Problem statement
Please write out each entry below exactly as it appears.

= Beginning of Section =

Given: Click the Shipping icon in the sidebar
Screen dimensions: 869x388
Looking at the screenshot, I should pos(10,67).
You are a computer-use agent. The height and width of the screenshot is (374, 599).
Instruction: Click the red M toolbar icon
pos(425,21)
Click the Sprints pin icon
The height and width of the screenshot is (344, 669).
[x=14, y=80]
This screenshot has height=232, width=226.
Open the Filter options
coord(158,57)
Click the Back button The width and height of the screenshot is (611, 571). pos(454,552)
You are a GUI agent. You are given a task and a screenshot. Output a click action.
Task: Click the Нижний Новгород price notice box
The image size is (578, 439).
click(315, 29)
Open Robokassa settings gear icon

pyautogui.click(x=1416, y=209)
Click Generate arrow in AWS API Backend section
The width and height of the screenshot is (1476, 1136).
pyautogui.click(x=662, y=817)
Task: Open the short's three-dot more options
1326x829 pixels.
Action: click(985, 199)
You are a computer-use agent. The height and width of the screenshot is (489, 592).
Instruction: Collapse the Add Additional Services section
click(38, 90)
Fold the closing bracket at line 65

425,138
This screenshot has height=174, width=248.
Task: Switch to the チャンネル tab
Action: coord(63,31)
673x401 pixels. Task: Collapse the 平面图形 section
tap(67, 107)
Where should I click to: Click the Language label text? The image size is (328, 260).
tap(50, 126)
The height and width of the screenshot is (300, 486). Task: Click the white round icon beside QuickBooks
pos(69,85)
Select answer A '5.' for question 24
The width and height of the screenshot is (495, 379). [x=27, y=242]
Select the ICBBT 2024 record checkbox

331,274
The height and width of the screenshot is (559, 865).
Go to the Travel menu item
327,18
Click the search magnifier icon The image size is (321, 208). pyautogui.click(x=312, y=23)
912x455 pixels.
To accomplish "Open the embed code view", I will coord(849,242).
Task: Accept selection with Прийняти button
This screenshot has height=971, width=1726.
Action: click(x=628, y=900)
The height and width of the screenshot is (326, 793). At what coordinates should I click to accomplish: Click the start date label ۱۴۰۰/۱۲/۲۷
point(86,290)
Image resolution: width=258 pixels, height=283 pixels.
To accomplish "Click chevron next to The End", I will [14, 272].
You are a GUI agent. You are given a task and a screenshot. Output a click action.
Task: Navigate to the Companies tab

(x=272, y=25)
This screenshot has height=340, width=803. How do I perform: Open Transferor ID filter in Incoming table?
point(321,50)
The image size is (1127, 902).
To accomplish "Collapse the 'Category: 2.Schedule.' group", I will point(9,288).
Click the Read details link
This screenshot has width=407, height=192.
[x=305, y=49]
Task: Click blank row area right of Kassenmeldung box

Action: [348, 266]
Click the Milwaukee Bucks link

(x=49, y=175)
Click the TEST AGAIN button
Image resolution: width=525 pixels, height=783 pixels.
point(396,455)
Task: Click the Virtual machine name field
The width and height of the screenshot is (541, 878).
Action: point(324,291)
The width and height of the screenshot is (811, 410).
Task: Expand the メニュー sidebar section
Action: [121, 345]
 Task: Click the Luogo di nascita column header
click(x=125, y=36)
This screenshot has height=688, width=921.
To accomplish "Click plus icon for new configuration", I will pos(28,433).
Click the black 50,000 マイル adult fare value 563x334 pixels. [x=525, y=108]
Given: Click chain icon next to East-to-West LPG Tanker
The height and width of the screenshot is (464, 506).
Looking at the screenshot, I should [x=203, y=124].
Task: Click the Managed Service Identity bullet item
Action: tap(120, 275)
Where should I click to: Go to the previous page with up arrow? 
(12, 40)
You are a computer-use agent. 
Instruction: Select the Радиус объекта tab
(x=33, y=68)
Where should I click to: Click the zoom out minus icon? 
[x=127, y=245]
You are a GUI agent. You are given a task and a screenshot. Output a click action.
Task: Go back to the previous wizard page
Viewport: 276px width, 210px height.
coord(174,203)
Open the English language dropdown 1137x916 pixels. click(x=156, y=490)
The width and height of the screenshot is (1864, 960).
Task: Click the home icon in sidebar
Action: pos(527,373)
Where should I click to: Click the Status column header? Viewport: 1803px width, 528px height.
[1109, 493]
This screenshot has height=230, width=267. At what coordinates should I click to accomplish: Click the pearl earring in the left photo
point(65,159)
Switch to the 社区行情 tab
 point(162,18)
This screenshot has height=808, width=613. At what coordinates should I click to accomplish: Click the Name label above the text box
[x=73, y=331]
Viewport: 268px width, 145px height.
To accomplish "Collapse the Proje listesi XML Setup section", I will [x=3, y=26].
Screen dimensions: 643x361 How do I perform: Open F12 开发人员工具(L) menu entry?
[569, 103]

= End of Section =

Output for this exercise
Given: Click the Shipping icon in the sidebar
Screen dimensions: 869x388
Looking at the screenshot, I should pos(10,67).
You are a computer-use agent. The height and width of the screenshot is (374, 599).
Instruction: Click the red M toolbar icon
pos(425,21)
Click the Sprints pin icon
The height and width of the screenshot is (344, 669).
[x=14, y=80]
This screenshot has height=232, width=226.
Open the Filter options
coord(158,57)
Click the Back button The width and height of the screenshot is (611, 571). pos(454,552)
You are a GUI agent. You are given a task and a screenshot. Output a click action.
Task: Click the Нижний Новгород price notice box
The image size is (578, 439).
click(315, 29)
Open Robokassa settings gear icon

pyautogui.click(x=1416, y=209)
Click Generate arrow in AWS API Backend section
The width and height of the screenshot is (1476, 1136).
pyautogui.click(x=662, y=817)
Task: Open the short's three-dot more options
1326x829 pixels.
Action: click(985, 199)
You are a computer-use agent. The height and width of the screenshot is (489, 592).
Instruction: Collapse the Add Additional Services section
click(38, 90)
Fold the closing bracket at line 65

425,138
This screenshot has height=174, width=248.
Task: Switch to the チャンネル tab
Action: coord(63,31)
673x401 pixels. Task: Collapse the 平面图形 section
tap(67, 107)
Where should I click to: Click the Language label text? The image size is (328, 260).
tap(50, 126)
The height and width of the screenshot is (300, 486). Task: Click the white round icon beside QuickBooks
pos(69,85)
Select answer A '5.' for question 24
The width and height of the screenshot is (495, 379). [x=27, y=242]
Select the ICBBT 2024 record checkbox

331,274
The height and width of the screenshot is (559, 865).
Go to the Travel menu item
327,18
Click the search magnifier icon The image size is (321, 208). pyautogui.click(x=312, y=23)
912x455 pixels.
To accomplish "Open the embed code view", I will coord(849,242).
Task: Accept selection with Прийняти button
This screenshot has height=971, width=1726.
Action: click(x=628, y=900)
The height and width of the screenshot is (326, 793). At what coordinates should I click to accomplish: Click the start date label ۱۴۰۰/۱۲/۲۷
point(86,290)
Image resolution: width=258 pixels, height=283 pixels.
To accomplish "Click chevron next to The End", I will [14, 272].
You are a GUI agent. You are given a task and a screenshot. Output a click action.
Task: Navigate to the Companies tab

(x=272, y=25)
This screenshot has height=340, width=803. How do I perform: Open Transferor ID filter in Incoming table?
point(321,50)
The image size is (1127, 902).
To accomplish "Collapse the 'Category: 2.Schedule.' group", I will point(9,288).
Click the Read details link
This screenshot has width=407, height=192.
[x=305, y=49]
Task: Click blank row area right of Kassenmeldung box

Action: [348, 266]
Click the Milwaukee Bucks link

(x=49, y=175)
Click the TEST AGAIN button
Image resolution: width=525 pixels, height=783 pixels.
point(396,455)
Task: Click the Virtual machine name field
The width and height of the screenshot is (541, 878).
Action: point(324,291)
The width and height of the screenshot is (811, 410).
Task: Expand the メニュー sidebar section
Action: [121, 345]
 Task: Click the Luogo di nascita column header
click(x=125, y=36)
This screenshot has height=688, width=921.
To accomplish "Click plus icon for new configuration", I will pos(28,433).
Click the black 50,000 マイル adult fare value 563x334 pixels. [x=525, y=108]
Given: Click chain icon next to East-to-West LPG Tanker
The height and width of the screenshot is (464, 506).
Looking at the screenshot, I should [x=203, y=124].
Task: Click the Managed Service Identity bullet item
Action: tap(120, 275)
Where should I click to: Go to the previous page with up arrow? 
(12, 40)
You are a computer-use agent. 
Instruction: Select the Радиус объекта tab
(x=33, y=68)
Where should I click to: Click the zoom out minus icon? 
[x=127, y=245]
You are a GUI agent. You are given a task and a screenshot. Output a click action.
Task: Go back to the previous wizard page
Viewport: 276px width, 210px height.
coord(174,203)
Open the English language dropdown 1137x916 pixels. click(x=156, y=490)
The width and height of the screenshot is (1864, 960).
Task: Click the home icon in sidebar
Action: pos(527,373)
Where should I click to: Click the Status column header? Viewport: 1803px width, 528px height.
[1109, 493]
This screenshot has height=230, width=267. At what coordinates should I click to accomplish: Click the pearl earring in the left photo
point(65,159)
Switch to the 社区行情 tab
 point(162,18)
This screenshot has height=808, width=613. At what coordinates should I click to accomplish: Click the Name label above the text box
[x=73, y=331]
Viewport: 268px width, 145px height.
To accomplish "Collapse the Proje listesi XML Setup section", I will [x=3, y=26].
Screen dimensions: 643x361 How do I perform: Open F12 开发人员工具(L) menu entry?
[569, 103]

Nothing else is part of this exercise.